» Work instruction: The answer must consist of every line in the records below that contains the string "Given".

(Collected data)
*** Block opens ***

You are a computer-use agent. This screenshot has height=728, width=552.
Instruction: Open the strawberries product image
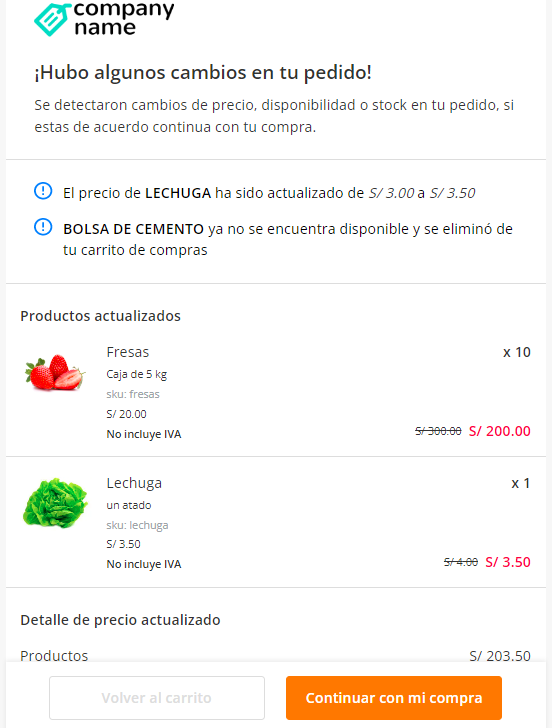[55, 372]
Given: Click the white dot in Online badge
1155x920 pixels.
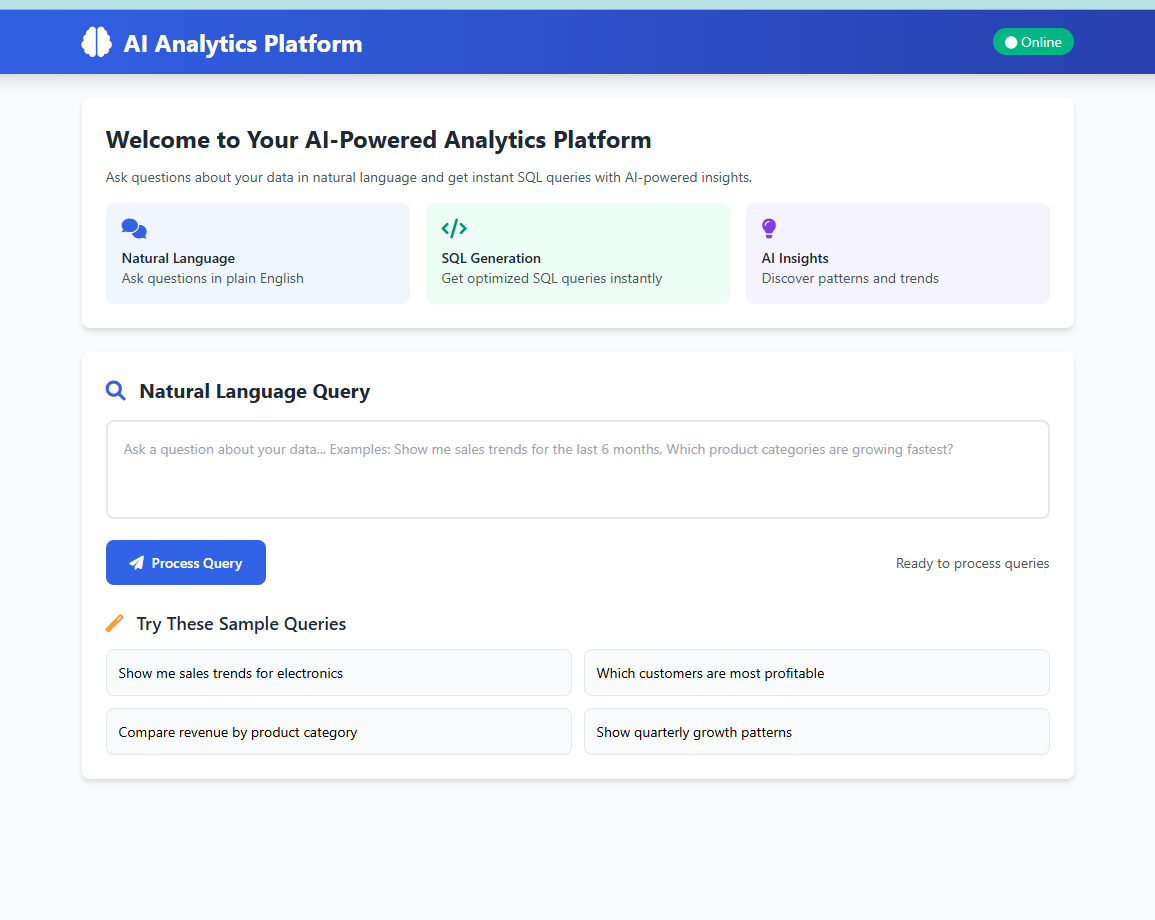Looking at the screenshot, I should (x=1011, y=42).
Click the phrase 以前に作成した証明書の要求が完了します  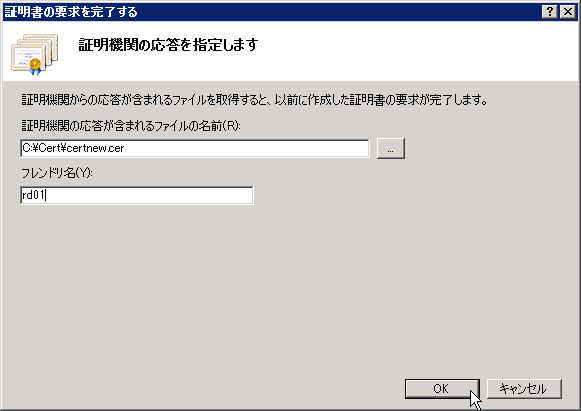point(381,100)
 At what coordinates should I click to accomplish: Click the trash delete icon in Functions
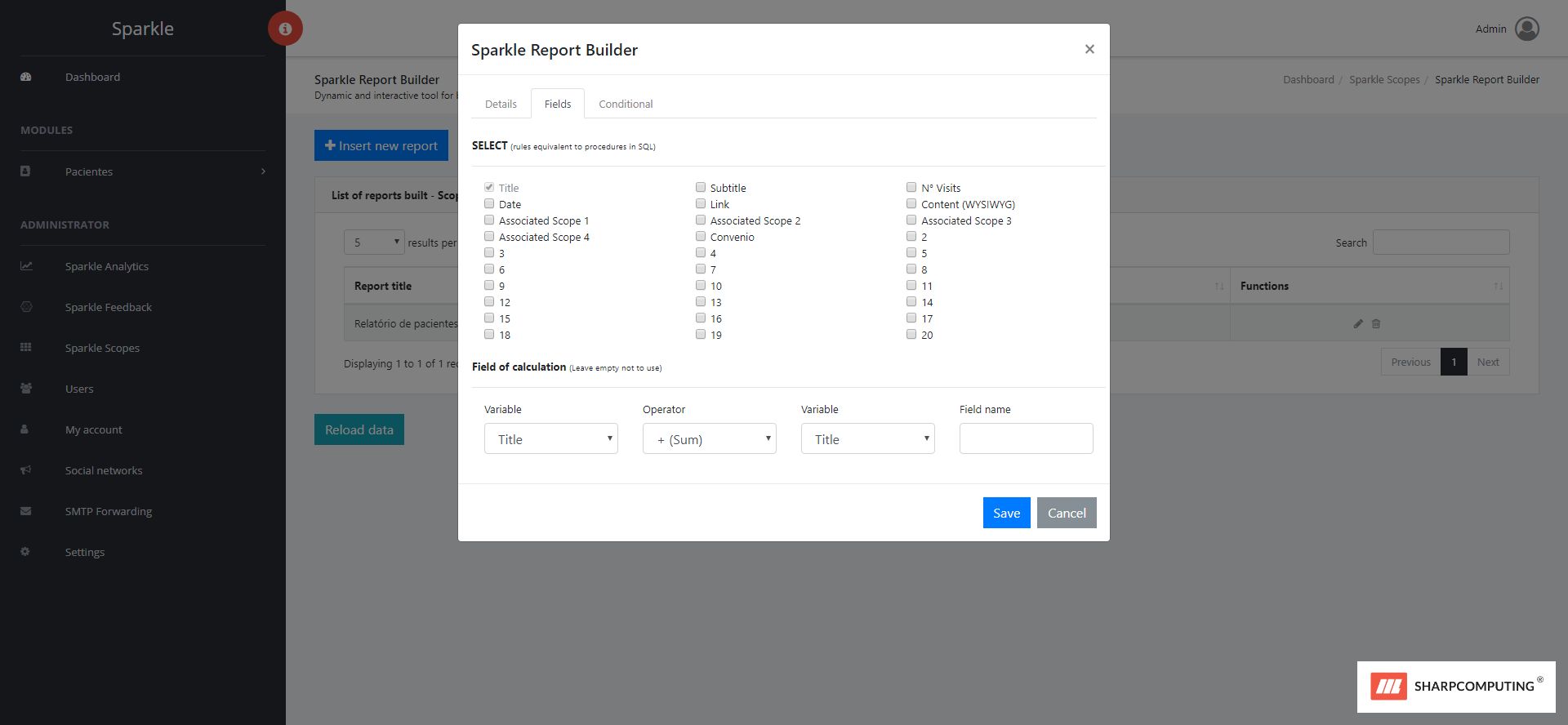click(x=1376, y=324)
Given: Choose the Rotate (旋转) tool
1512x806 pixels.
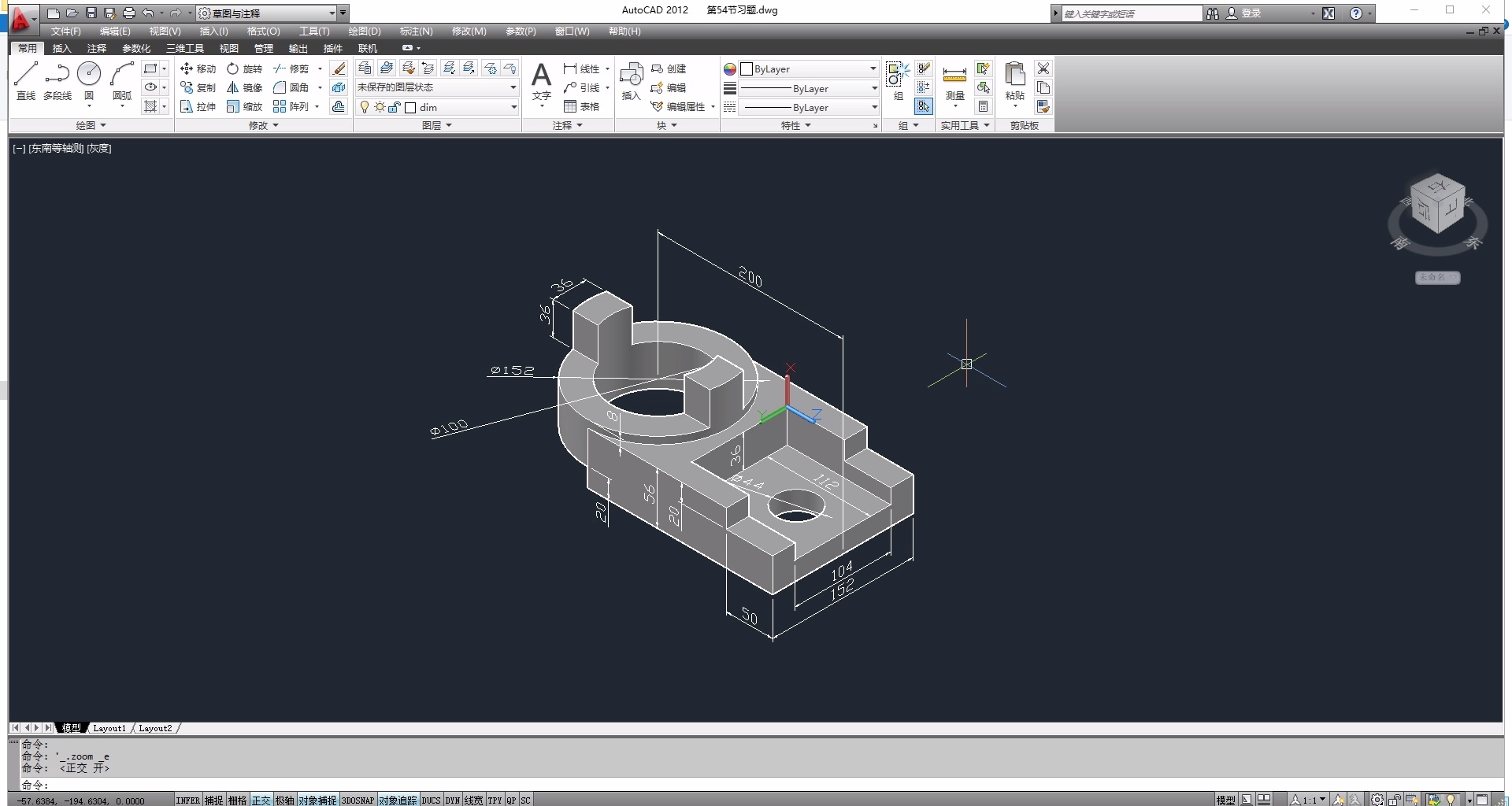Looking at the screenshot, I should [x=244, y=68].

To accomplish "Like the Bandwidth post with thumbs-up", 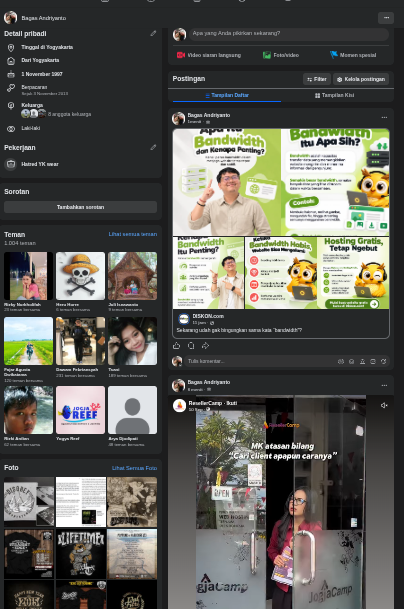I will (176, 345).
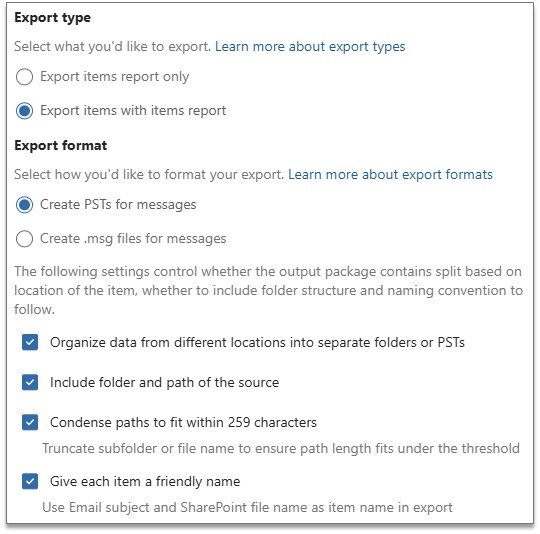This screenshot has width=540, height=534.
Task: Click the Use Email subject and SharePoint description
Action: (247, 507)
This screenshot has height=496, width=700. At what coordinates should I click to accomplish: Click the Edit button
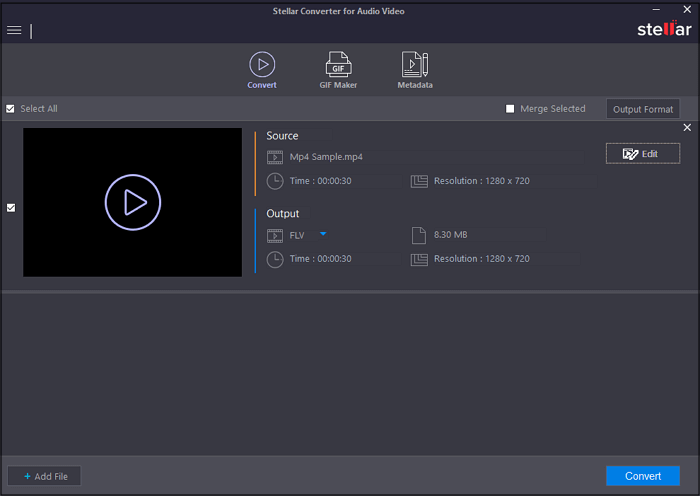click(x=642, y=154)
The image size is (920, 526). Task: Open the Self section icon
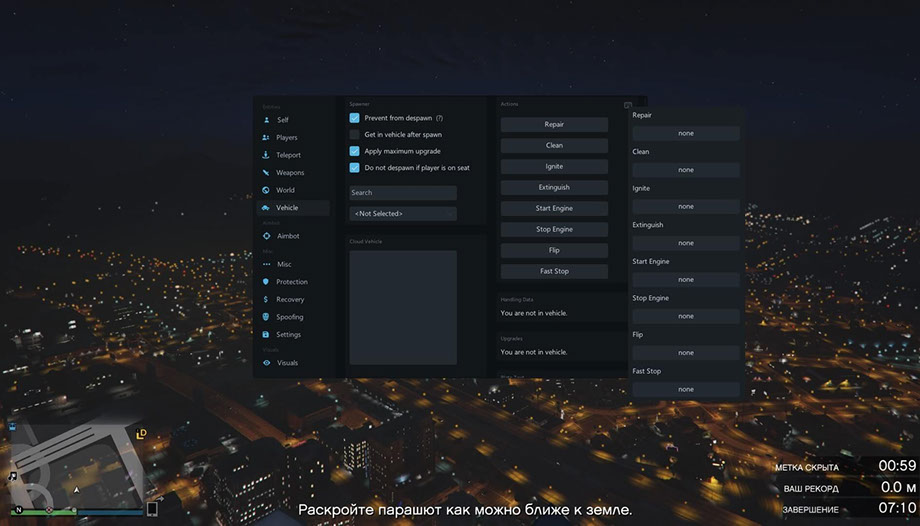point(266,120)
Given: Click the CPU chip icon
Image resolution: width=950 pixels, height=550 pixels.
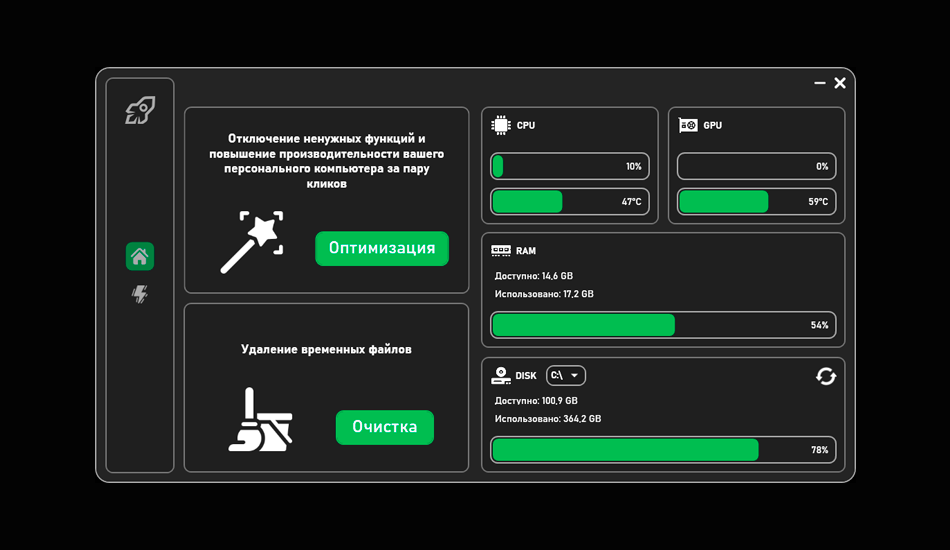Looking at the screenshot, I should click(501, 125).
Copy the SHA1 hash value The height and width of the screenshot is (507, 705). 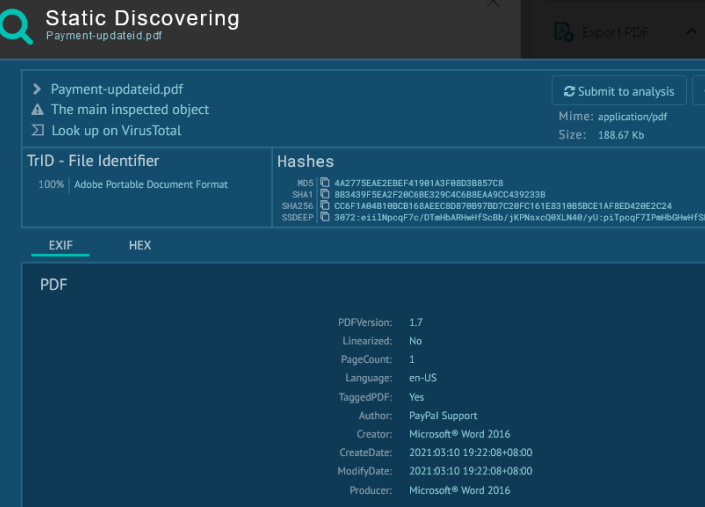coord(324,194)
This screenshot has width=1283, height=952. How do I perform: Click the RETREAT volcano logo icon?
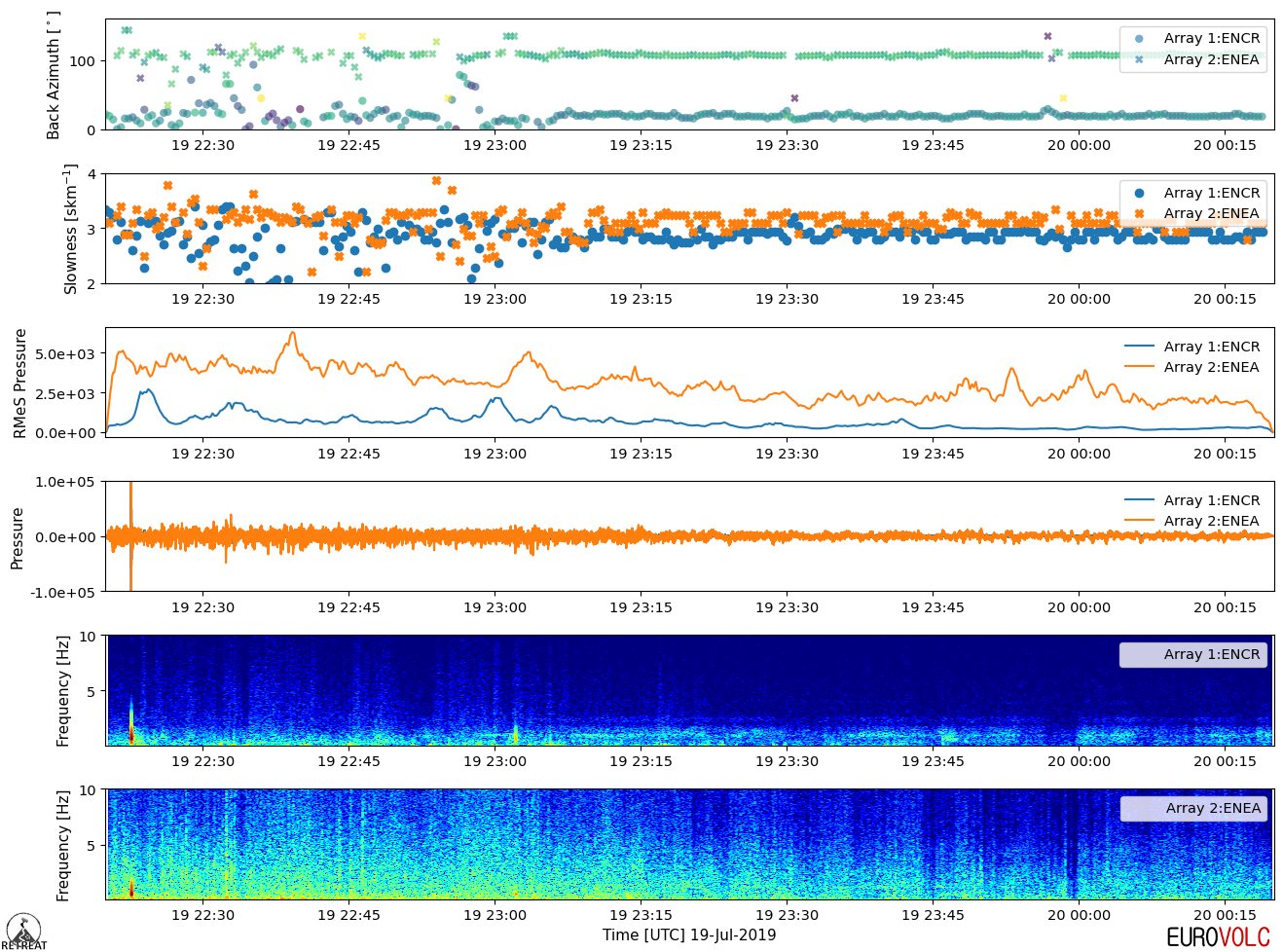click(23, 931)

*** Block closes ***

» Solved exercise:
Given: Click the white dot in Online badge
Given: Choose the Rotate (旋转) tool
Given: Click the CPU chip icon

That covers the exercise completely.